(Data entries)
---+---
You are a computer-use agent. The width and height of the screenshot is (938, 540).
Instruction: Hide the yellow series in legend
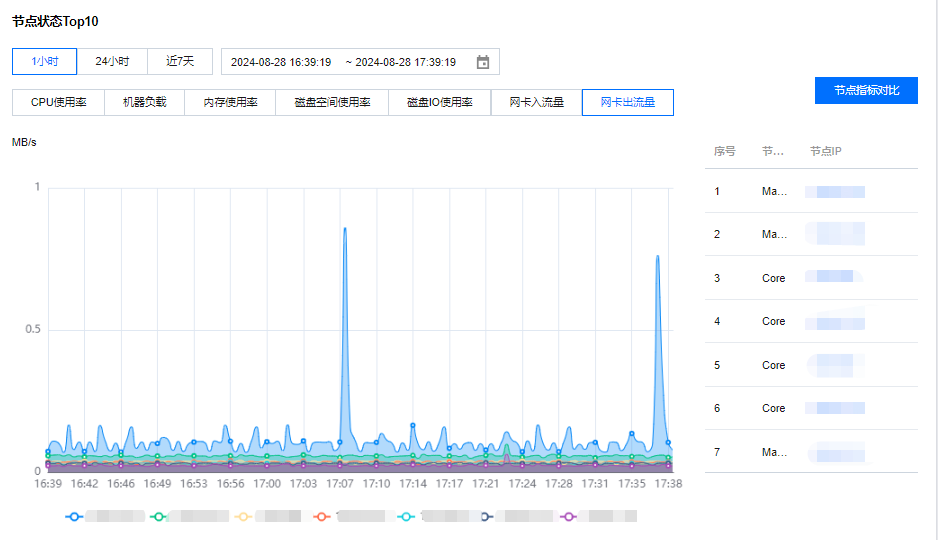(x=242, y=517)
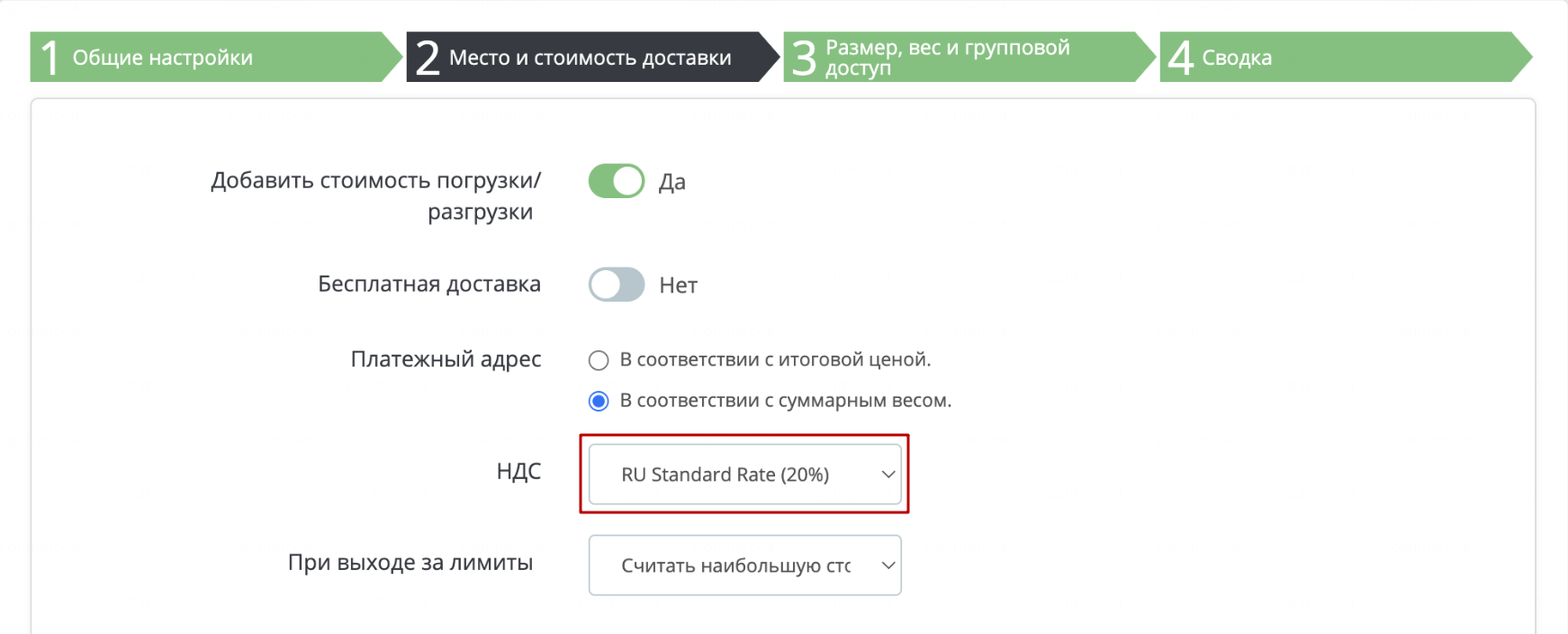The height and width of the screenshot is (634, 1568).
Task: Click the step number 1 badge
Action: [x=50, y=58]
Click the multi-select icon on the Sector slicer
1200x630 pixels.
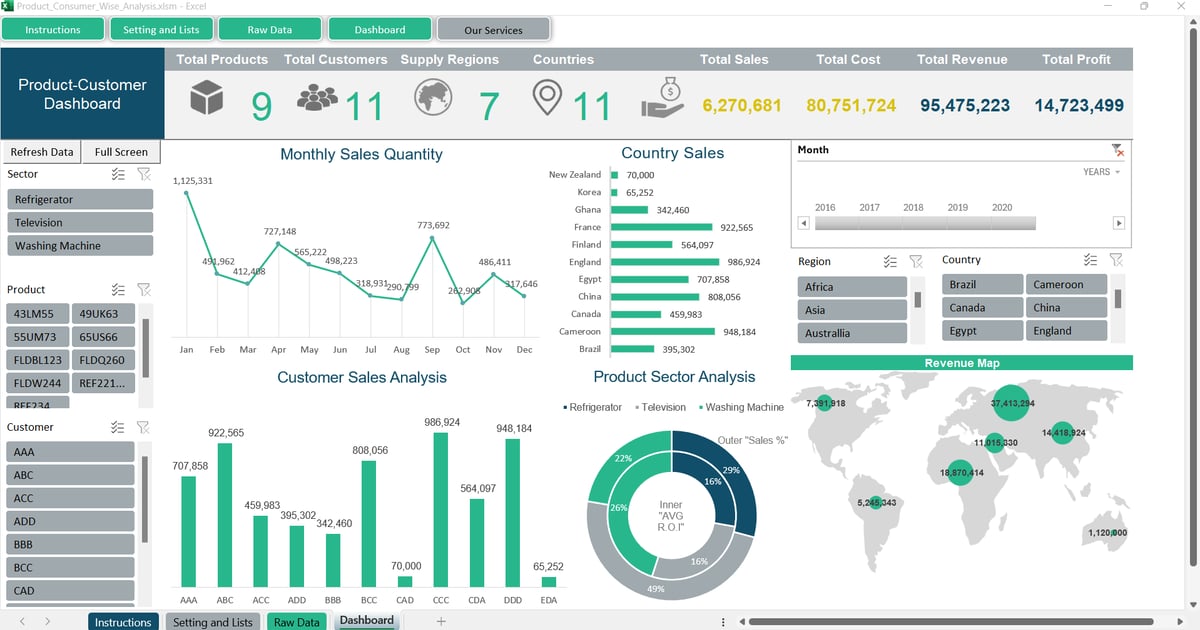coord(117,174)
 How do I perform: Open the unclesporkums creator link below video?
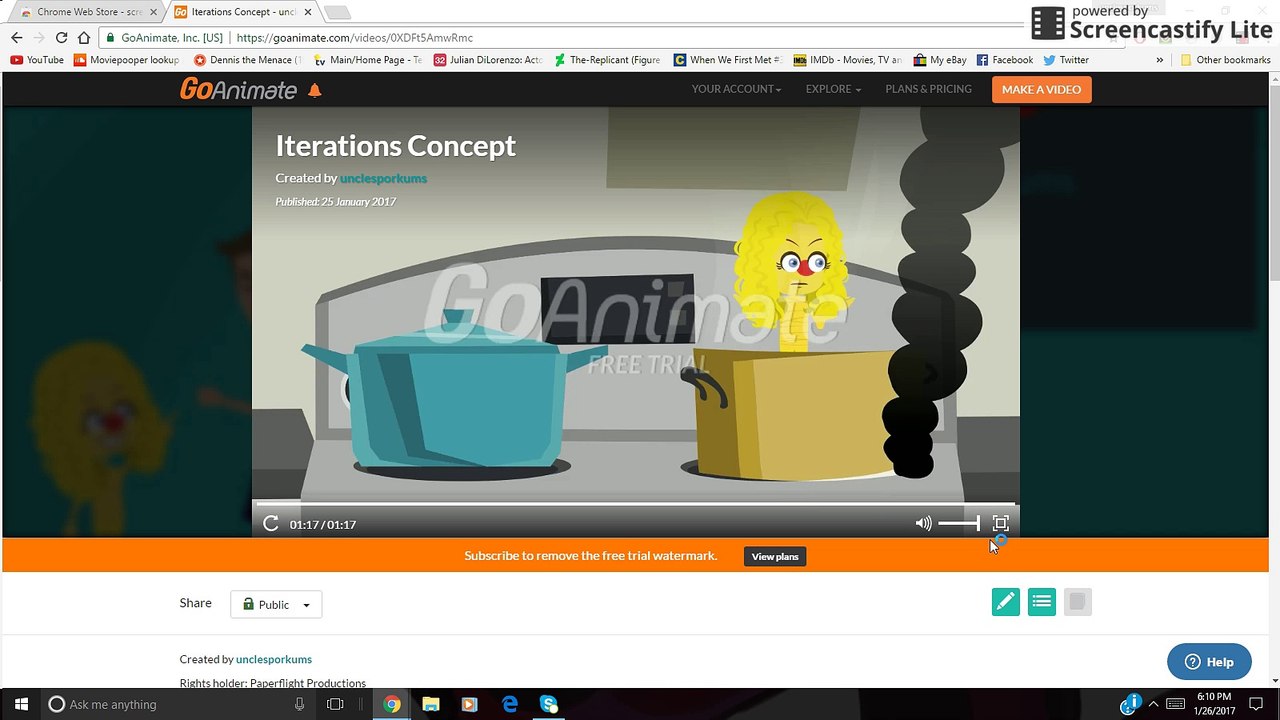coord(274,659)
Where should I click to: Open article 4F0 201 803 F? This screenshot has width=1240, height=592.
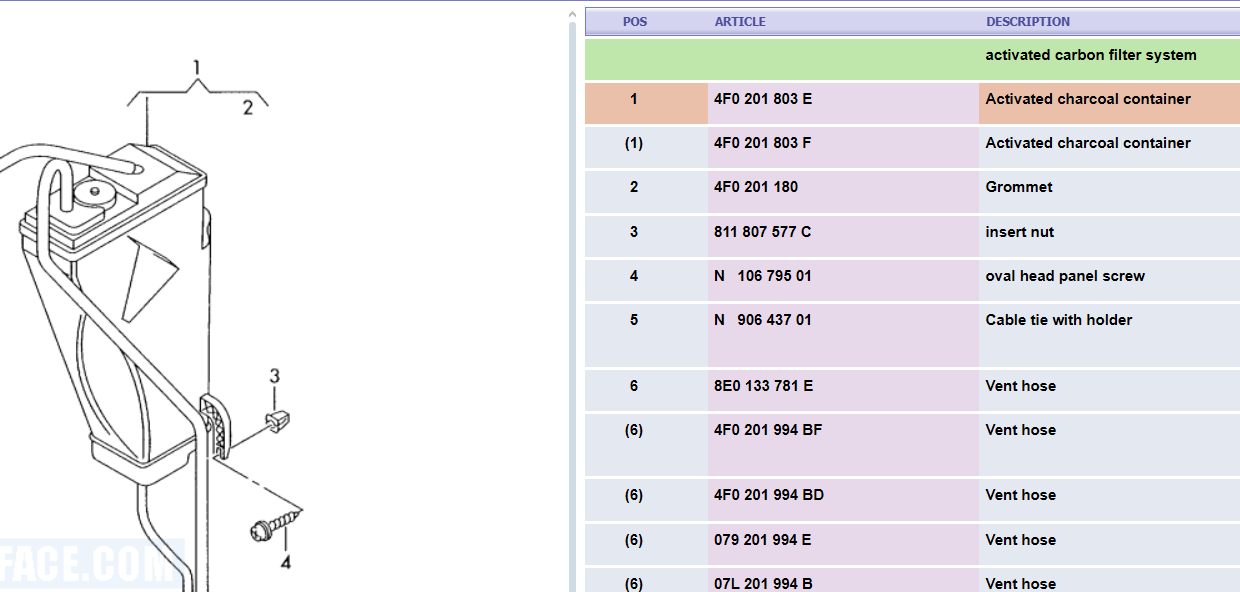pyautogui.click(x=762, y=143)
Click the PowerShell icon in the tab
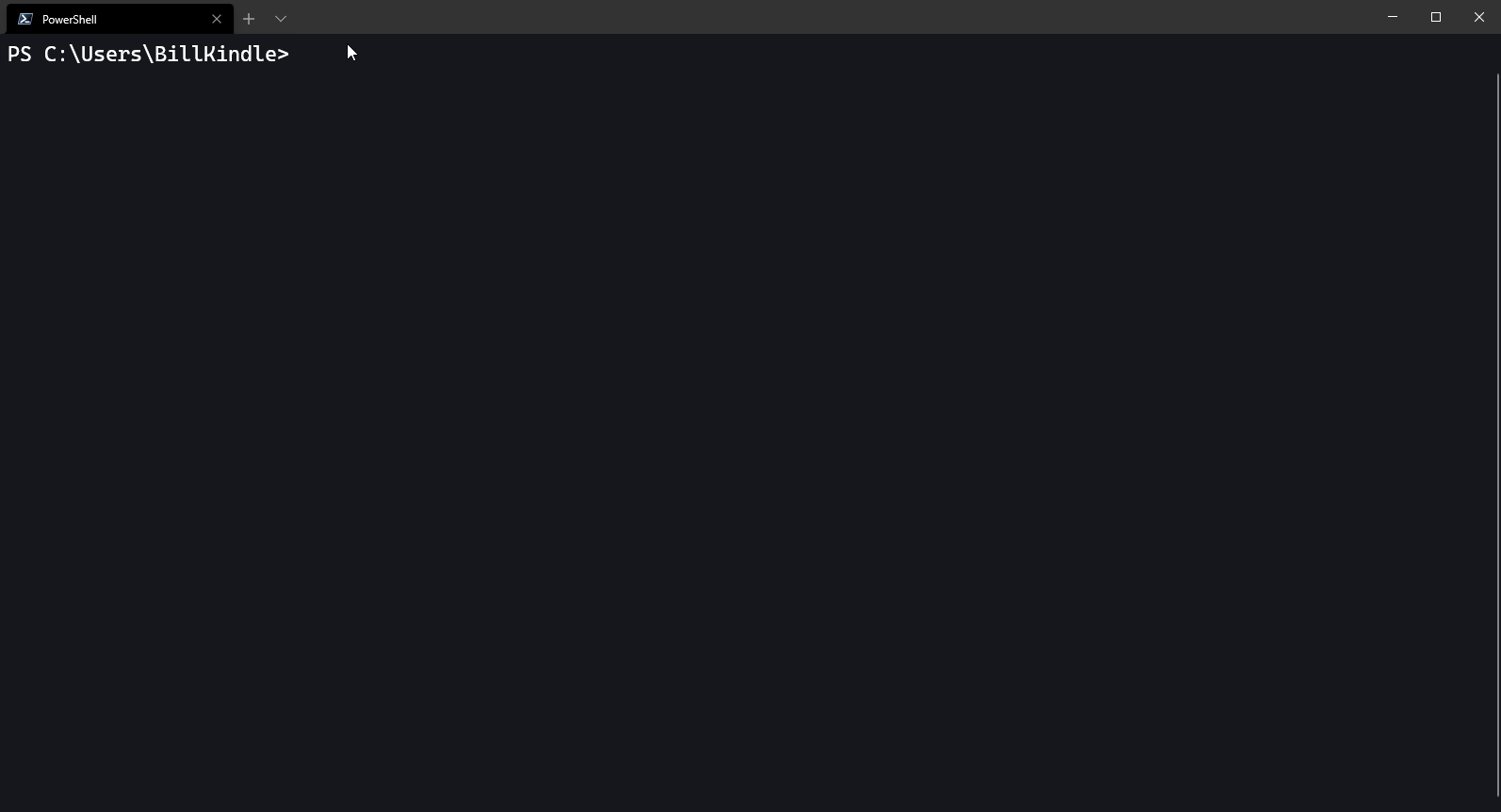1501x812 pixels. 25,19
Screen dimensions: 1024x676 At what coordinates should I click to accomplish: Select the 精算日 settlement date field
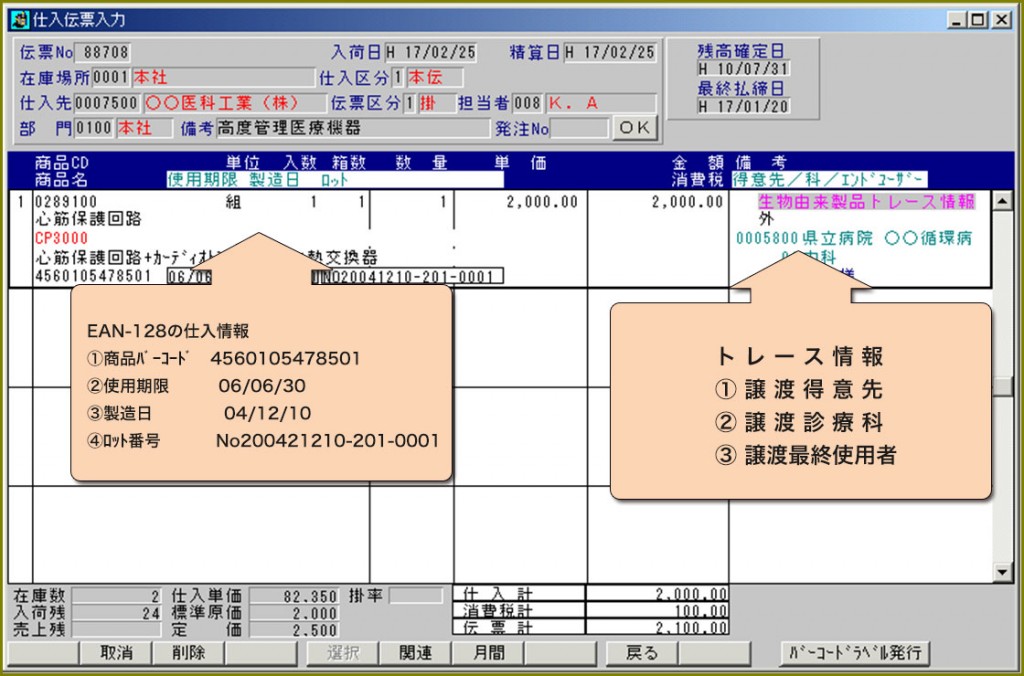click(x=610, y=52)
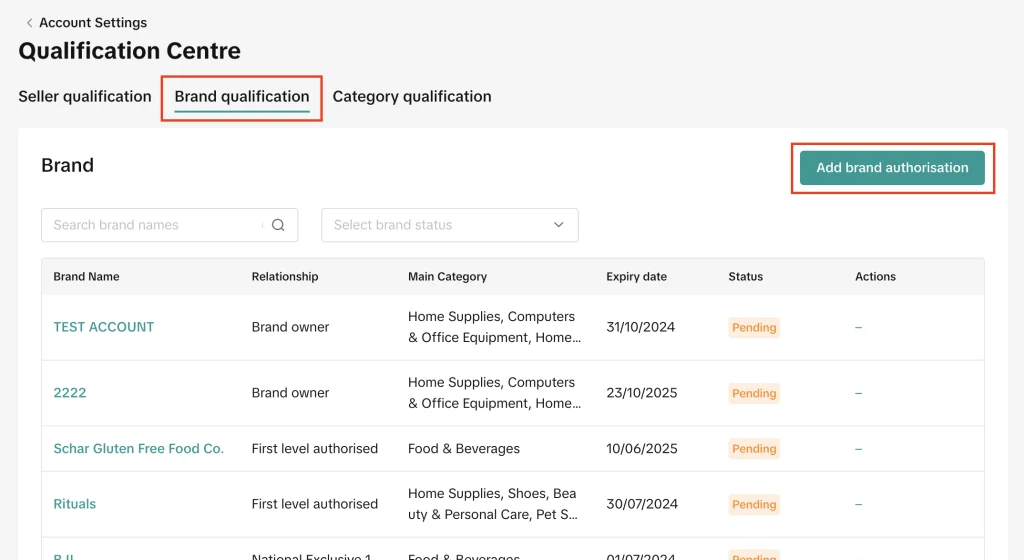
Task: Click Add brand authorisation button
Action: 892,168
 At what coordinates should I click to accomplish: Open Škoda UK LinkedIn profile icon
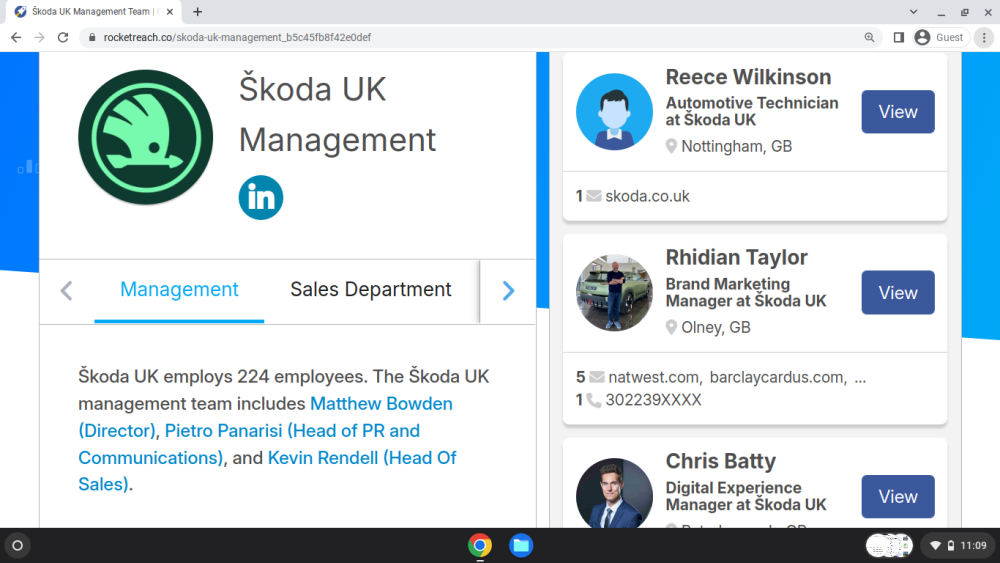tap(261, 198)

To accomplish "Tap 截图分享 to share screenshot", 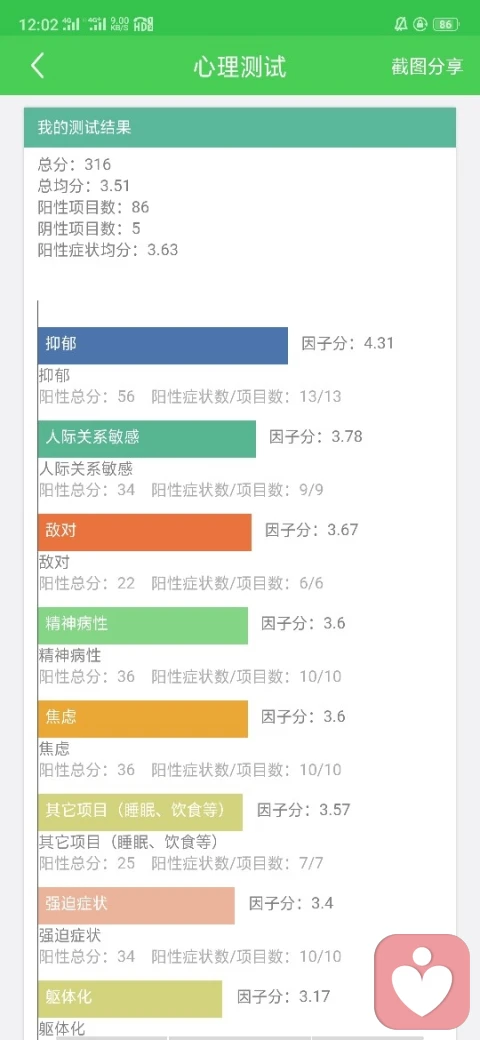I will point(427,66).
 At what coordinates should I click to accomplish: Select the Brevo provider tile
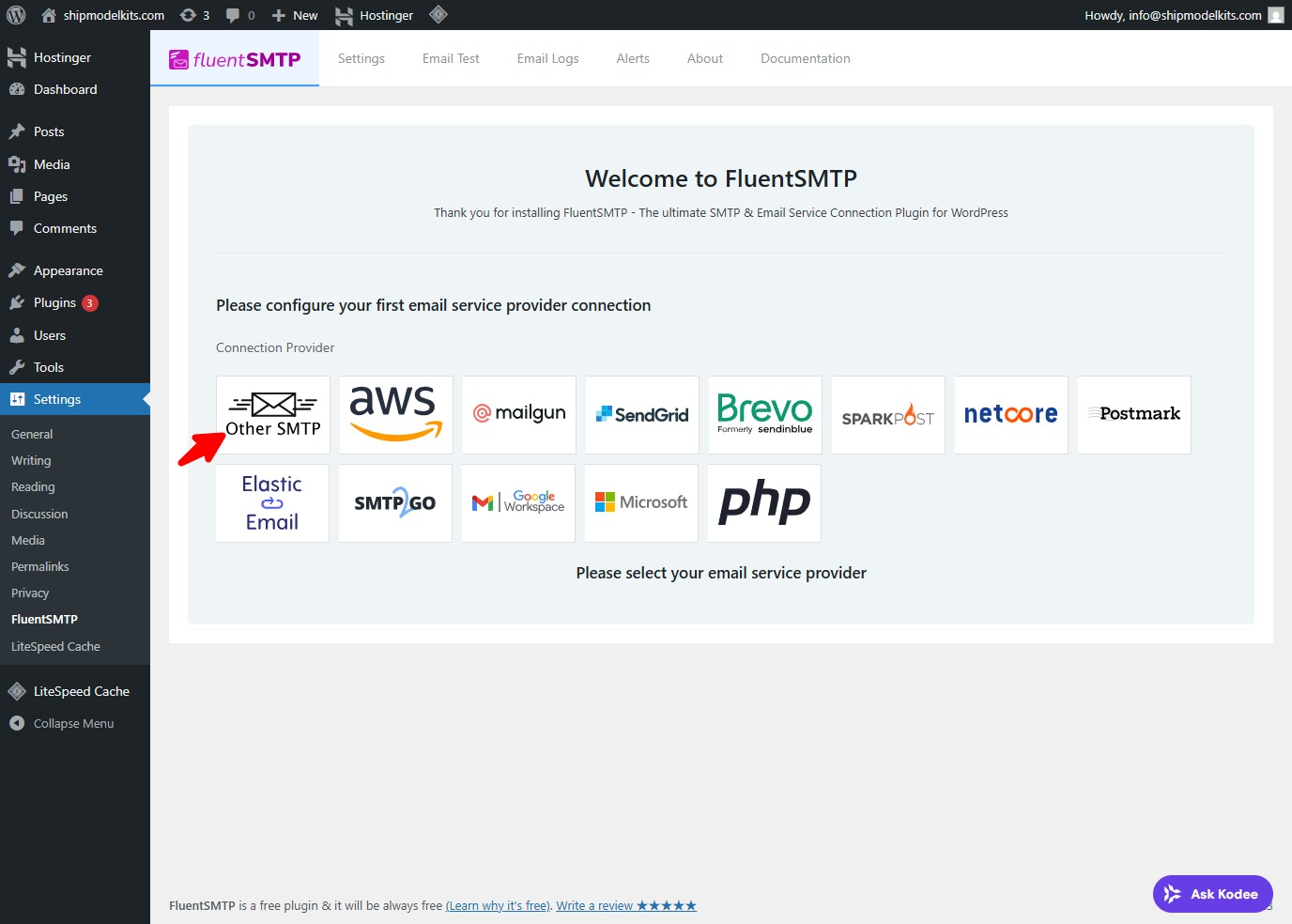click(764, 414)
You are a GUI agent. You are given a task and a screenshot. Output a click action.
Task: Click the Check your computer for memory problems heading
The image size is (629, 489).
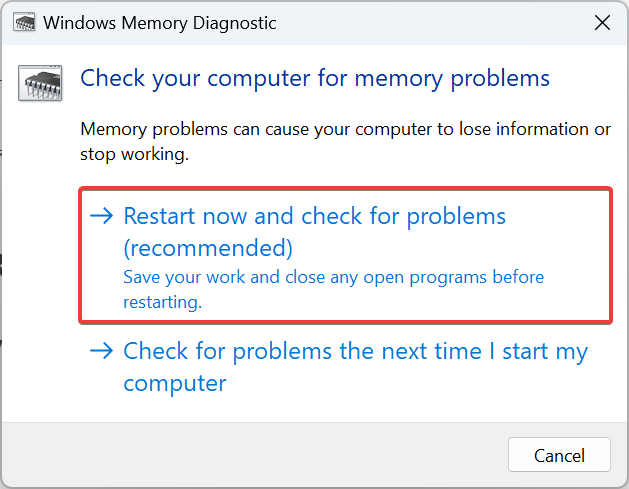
---+---
§ Activity:
Write out, word for word, the line containing "You are a GUI" and each line after it to the end of the data, and nothing more. Drop the pictures.

§ Solution for this task:
You are a GUI agent. You are given a task and a screenshot. Output a click action.
Task: Click the Check your computer for memory problems heading
The image size is (629, 489).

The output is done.